A Georgia couple lost their pet dog Arya over the weekend after swimming in a lake and a North Carolina couple lost their three dogs after swimming in a pond on Friday.  The only link between the two incidents seems to be a blue-green algae that’s very toxic to dogs.

Blue-green algae that may have caused these dog deaths isn’t in Arkansas, but people should be cautious because it has been in the past.

The Army Corps of Engineers in Little Rock said it’s not in Arkansas, but it was found in Lake Gillham last year, as well as Lake Nimrod in 2014.

Because the algae are so dangerous the best option is prevention, which means not letting your pets near any standing water.

Exposed animals may experience vomiting, diarrhea, difficulty breathing and seizures.

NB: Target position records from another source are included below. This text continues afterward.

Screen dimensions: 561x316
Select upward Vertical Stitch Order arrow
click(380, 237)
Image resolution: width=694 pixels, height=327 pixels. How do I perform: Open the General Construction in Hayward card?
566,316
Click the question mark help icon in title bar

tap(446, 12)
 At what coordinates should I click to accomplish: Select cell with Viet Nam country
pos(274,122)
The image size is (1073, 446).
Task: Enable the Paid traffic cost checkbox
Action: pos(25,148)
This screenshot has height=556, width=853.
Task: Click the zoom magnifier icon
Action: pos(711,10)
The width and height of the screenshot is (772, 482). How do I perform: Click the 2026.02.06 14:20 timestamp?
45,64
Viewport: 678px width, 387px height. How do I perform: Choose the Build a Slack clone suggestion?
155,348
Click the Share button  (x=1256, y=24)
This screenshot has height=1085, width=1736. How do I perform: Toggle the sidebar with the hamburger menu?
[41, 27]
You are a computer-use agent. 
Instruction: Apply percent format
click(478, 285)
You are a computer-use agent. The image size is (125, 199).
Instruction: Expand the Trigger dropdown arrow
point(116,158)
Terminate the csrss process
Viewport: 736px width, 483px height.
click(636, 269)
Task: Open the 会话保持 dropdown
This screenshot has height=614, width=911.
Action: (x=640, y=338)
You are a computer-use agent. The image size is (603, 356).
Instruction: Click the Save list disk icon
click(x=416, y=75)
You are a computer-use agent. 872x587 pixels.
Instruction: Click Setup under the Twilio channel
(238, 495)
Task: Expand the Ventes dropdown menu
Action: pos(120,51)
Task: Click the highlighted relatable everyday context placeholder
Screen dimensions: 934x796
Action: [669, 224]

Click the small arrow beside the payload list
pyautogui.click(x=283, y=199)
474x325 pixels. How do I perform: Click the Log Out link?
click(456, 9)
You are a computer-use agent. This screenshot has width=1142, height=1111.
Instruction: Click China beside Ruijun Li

There’s no known antidote to the toxins, so typically the only chance you have is to get to a vet who can flush the toxins quickly, usually by induced vomiting. But chances with that are still slim. “Regardless of species, the toxins enter the system so quickly that the animal is usually sick before reaching medical care,” VCA Hospitals says. “It is often too late to remove the toxin.”

The Army Corps of Engineers said if you notice any standing water that looks very green and has a strong smell it should be reported.